In the 1980s and 1990s, Bellus continued composing music, also performing at beach hotels and restaurants on the west coast of Florida, where he had relocated from the Chicago area.

Over the past three decades, Bellus and his spouse, Tammy, have lived in Florida. They focus their attention on making Christian music to “lift up the Lord Jesus Christ in song.”
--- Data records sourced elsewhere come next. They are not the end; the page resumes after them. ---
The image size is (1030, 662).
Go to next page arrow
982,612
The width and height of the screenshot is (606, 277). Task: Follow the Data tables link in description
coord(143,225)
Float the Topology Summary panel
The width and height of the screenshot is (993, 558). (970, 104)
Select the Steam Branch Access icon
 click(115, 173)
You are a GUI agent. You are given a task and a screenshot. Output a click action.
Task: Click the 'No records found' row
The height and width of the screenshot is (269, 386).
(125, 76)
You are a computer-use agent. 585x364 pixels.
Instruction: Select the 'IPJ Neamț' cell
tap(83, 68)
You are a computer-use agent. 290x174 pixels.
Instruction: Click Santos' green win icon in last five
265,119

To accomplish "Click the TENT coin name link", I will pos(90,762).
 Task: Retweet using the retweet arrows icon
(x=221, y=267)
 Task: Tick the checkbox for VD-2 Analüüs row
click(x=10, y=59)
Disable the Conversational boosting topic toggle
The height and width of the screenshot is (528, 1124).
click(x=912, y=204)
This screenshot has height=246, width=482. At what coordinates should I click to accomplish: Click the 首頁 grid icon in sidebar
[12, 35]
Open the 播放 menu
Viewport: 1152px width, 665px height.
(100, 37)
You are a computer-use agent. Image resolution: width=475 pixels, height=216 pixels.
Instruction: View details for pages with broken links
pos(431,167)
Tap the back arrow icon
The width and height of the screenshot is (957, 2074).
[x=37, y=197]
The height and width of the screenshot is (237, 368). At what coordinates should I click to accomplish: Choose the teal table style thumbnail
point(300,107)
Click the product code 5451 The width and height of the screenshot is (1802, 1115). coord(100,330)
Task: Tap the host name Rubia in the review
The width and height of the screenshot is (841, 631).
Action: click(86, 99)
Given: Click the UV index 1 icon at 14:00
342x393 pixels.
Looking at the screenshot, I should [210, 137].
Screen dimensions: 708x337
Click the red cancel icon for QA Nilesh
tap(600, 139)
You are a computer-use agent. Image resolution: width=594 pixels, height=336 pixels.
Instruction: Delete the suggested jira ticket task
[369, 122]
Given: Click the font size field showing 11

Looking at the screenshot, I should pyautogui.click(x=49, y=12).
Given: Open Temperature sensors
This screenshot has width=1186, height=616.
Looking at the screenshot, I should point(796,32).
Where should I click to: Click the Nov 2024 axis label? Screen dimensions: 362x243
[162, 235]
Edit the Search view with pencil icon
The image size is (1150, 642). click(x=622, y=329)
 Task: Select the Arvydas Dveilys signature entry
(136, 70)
In December 2015, Daily Journal (Kankakee, Illinois) columnist Tony Yonke penned a piece about Tony Bellus. On January 2, 2016, Yonke wrote about the response to his column. In it he cited several phone messages and emails he’d received. One of these was from Ken R. Smith who wrote, “As a Journal reader, your piece on Tony Bellus caught my eye, and in reading it, I went back many years to when he was a headliner at the Tri-K … as a youngster I recall hearing the ad for him on WKAN between the Ray Coniff and Andy Williams songs, and the only line I ever heard from ‘Robbin the Cradle’ was the signature line literally hundreds of times … only after reading your story did I look it up and listen to the whole song, and I gotta tell you, I have listened to it several times a day every day since then… you talk about a song ahead of its time, this is one.”

March 22, 2023
Ray McGinnis

Jack Klasey, “Tony Bellus a Bradley Boy who Climbed the Billboard Charts,” Daily Journal, Kankakee, Illinois, October 13, 2018.
Tony Yonke, “Arousing Old Memories of Tony Bellus,” Daily Journal, Kankakee, Illinois, January 2, 2016.
Sensational Sixty,” CKWX 1130 AM, Vancouver, BC, August 10, 1959.

One response to “Robbin’ The Cradle by Tony Bellus”

  1. Tom Locke says:

    It is hard to believe that this great one-hit wonder only made it to #25 on the Billboard Hot 100 despite being on the charts for 26 straight weeks. One of my favorites and it’s on my jukebox!